**Activity**. Quote, word for word, the line containing "How do I perform: Click" and all lines that follow it to the end of the records, with no pictures.

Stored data

== Segment start ==

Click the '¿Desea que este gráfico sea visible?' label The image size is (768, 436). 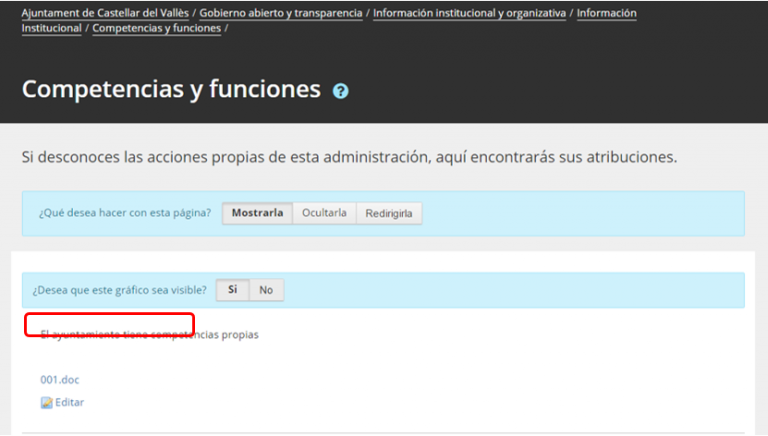[119, 290]
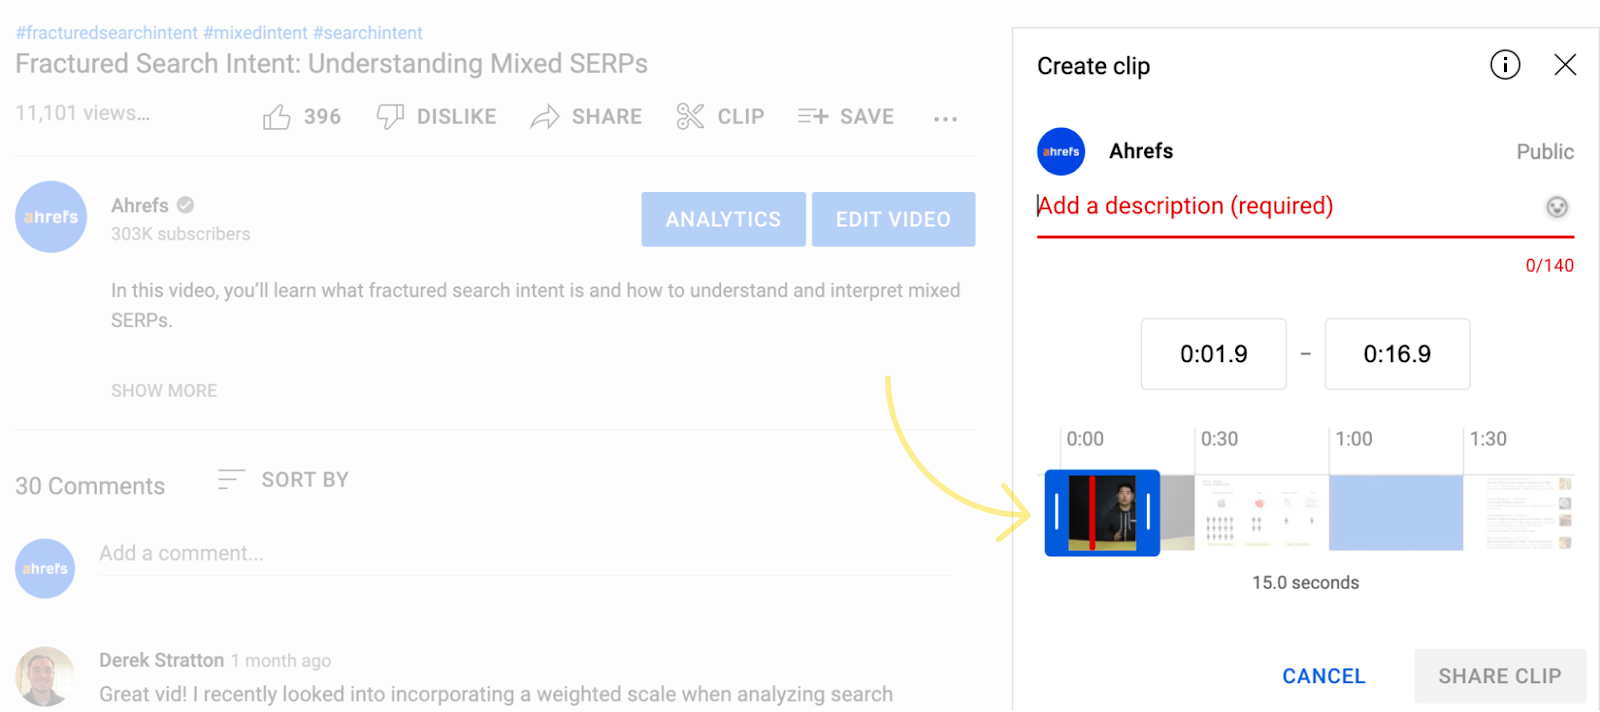Screen dimensions: 1600x712
Task: Like the video with thumbs-up icon
Action: (277, 115)
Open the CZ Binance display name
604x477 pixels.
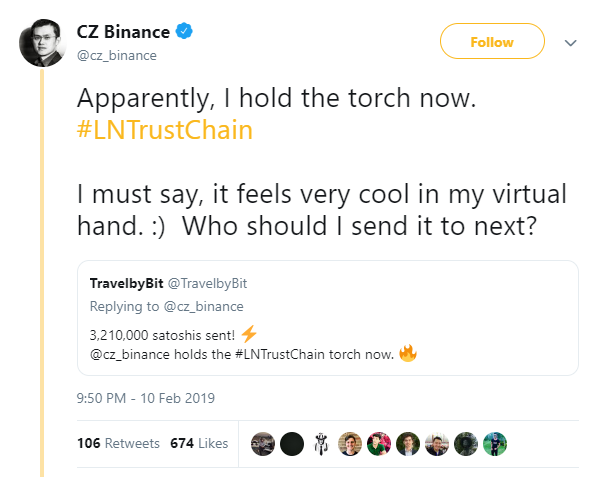(x=126, y=32)
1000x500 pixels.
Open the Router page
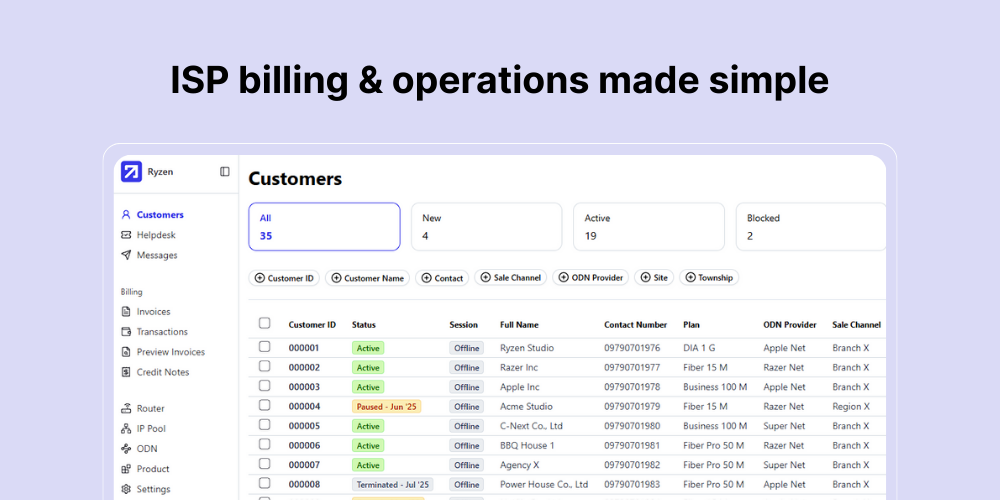(150, 409)
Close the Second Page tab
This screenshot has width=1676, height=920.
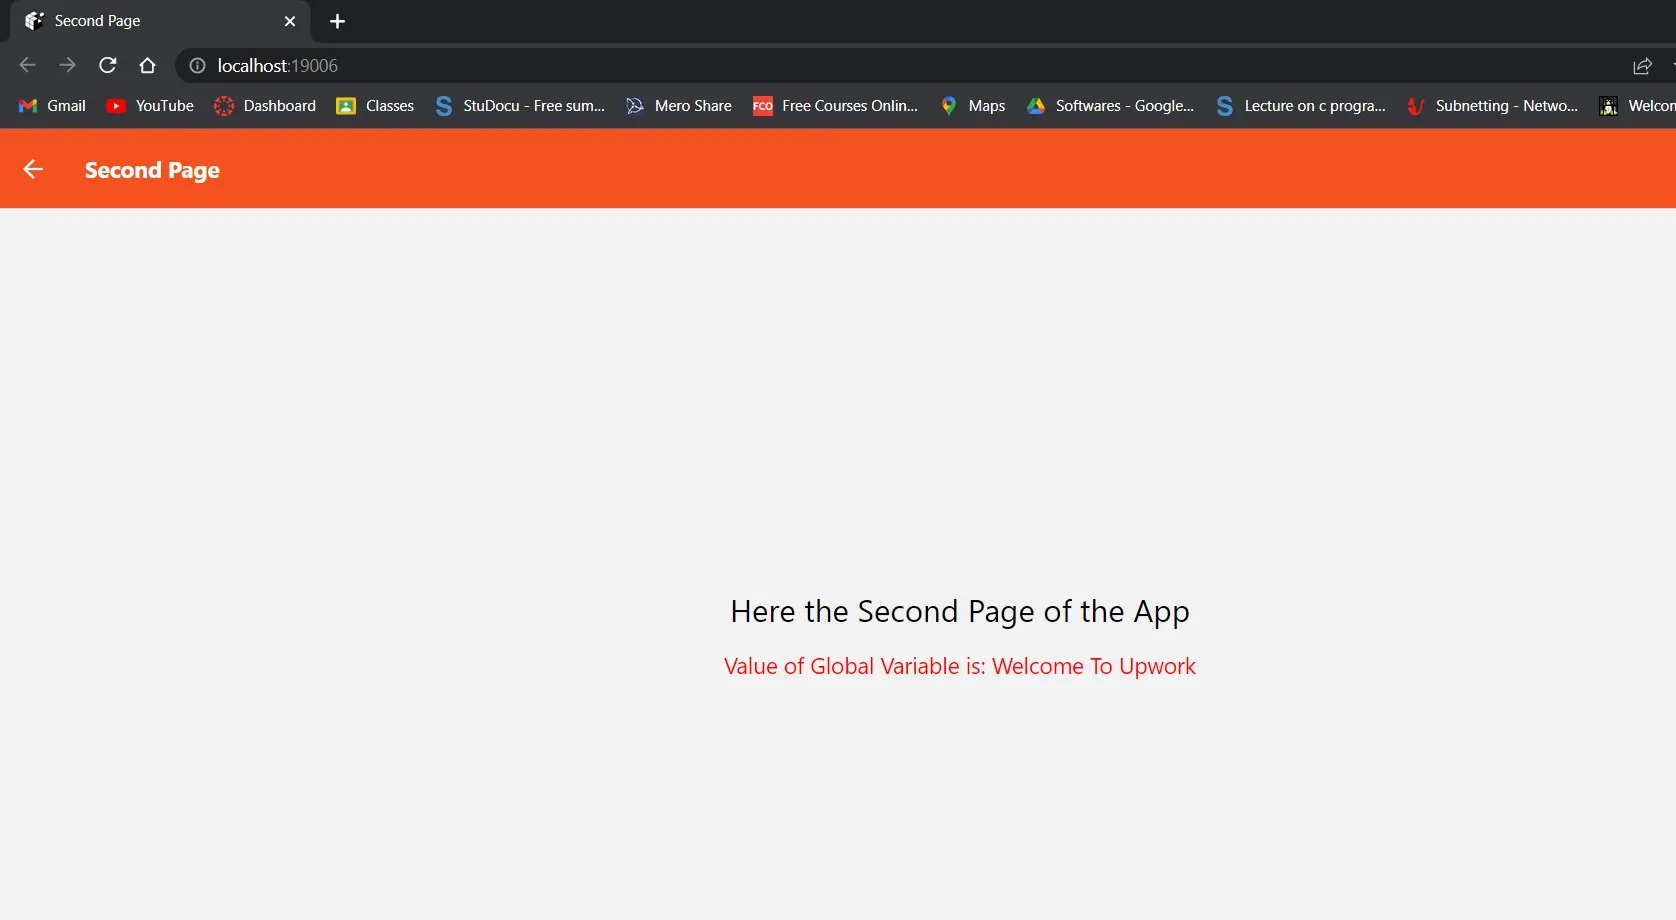(290, 21)
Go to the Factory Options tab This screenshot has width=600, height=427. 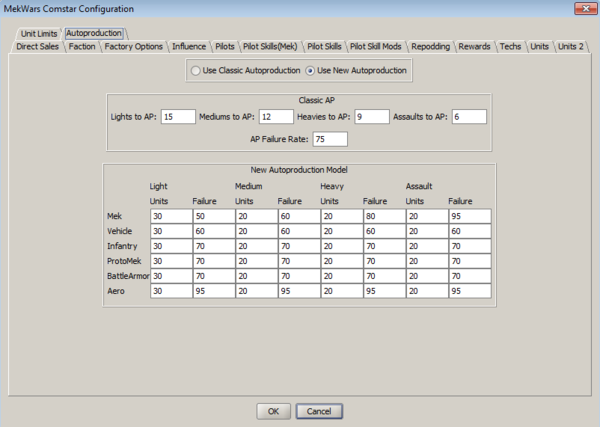134,46
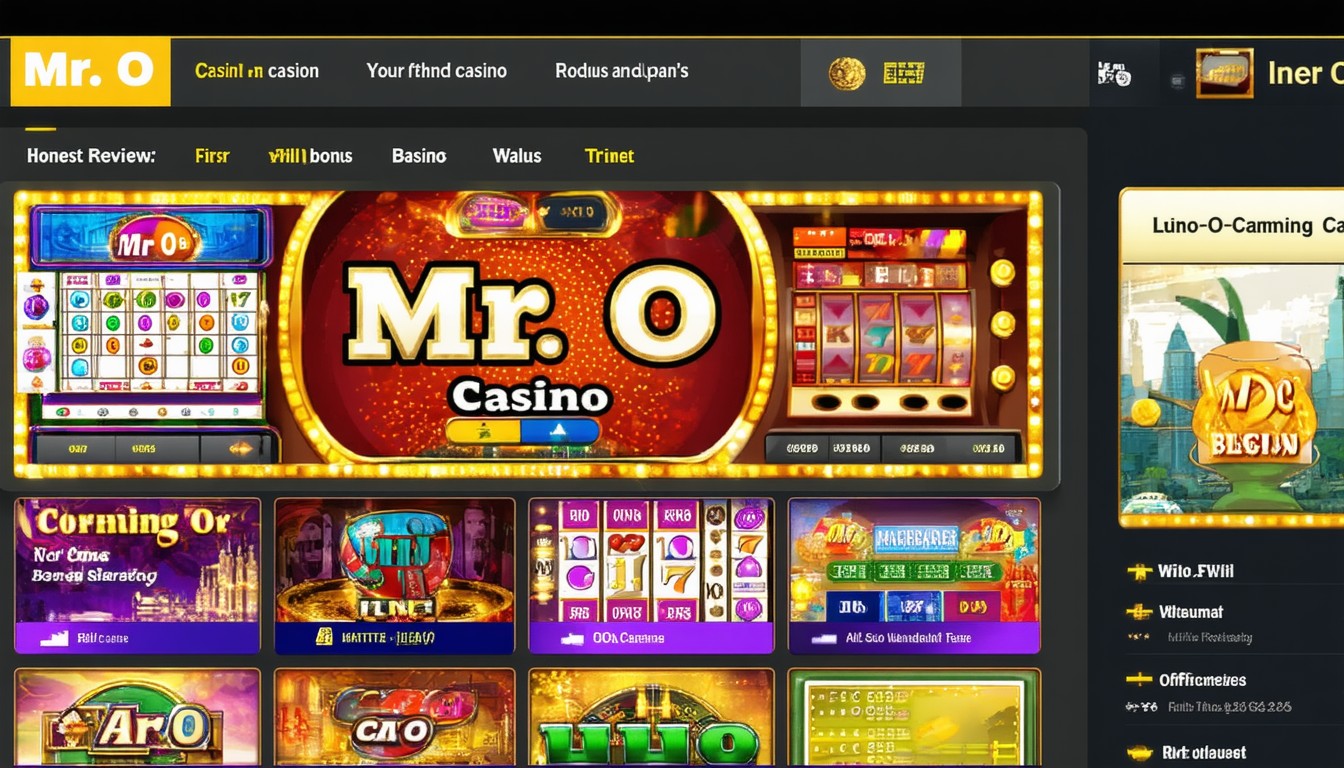Click the gold card icon next to Iner
Screen dimensions: 1344x768
(1224, 73)
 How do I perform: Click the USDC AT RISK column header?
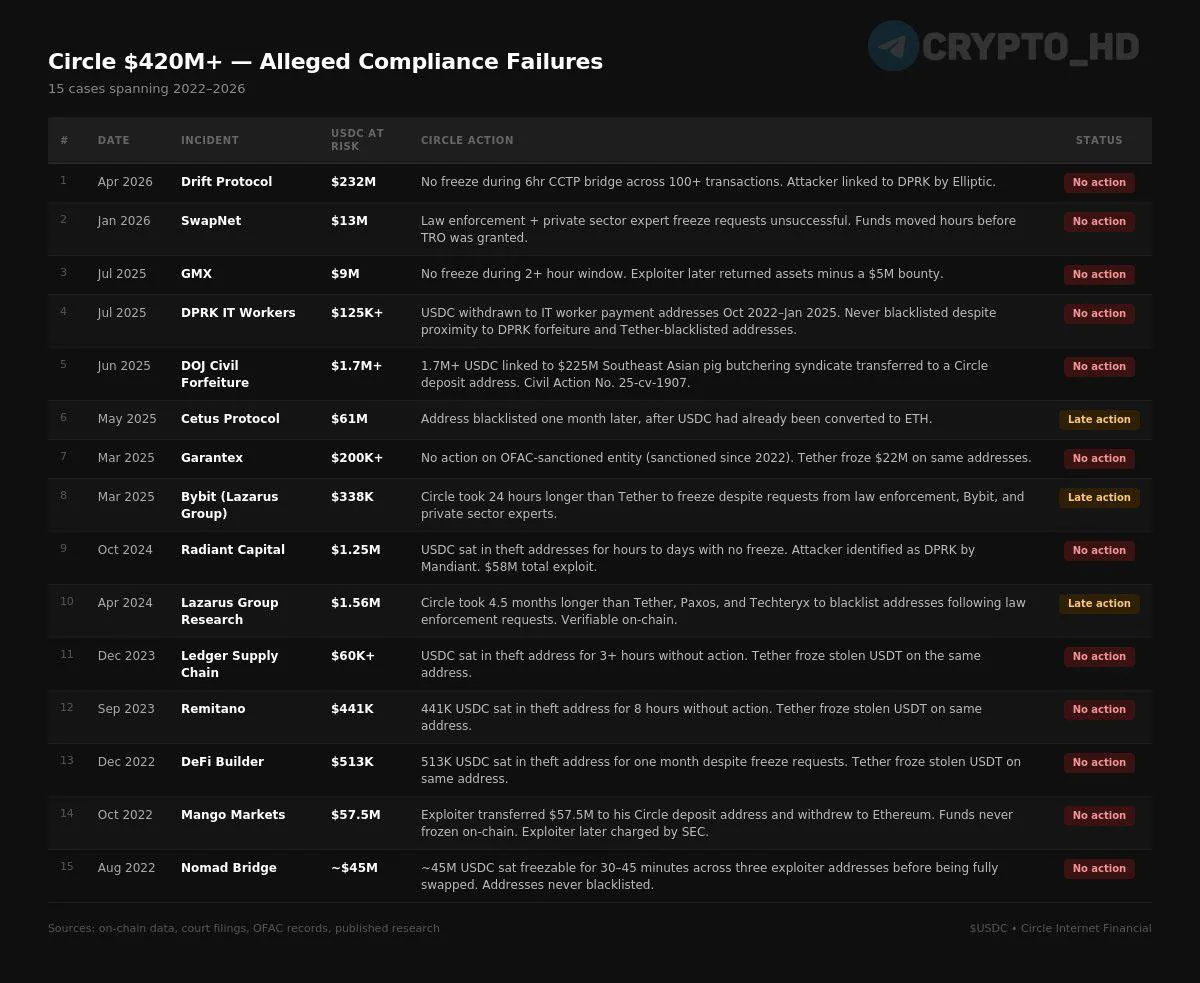[356, 140]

== Segment end ==

**Solved problem**.
 How do I perform: Click the USDC AT RISK column header?
[356, 140]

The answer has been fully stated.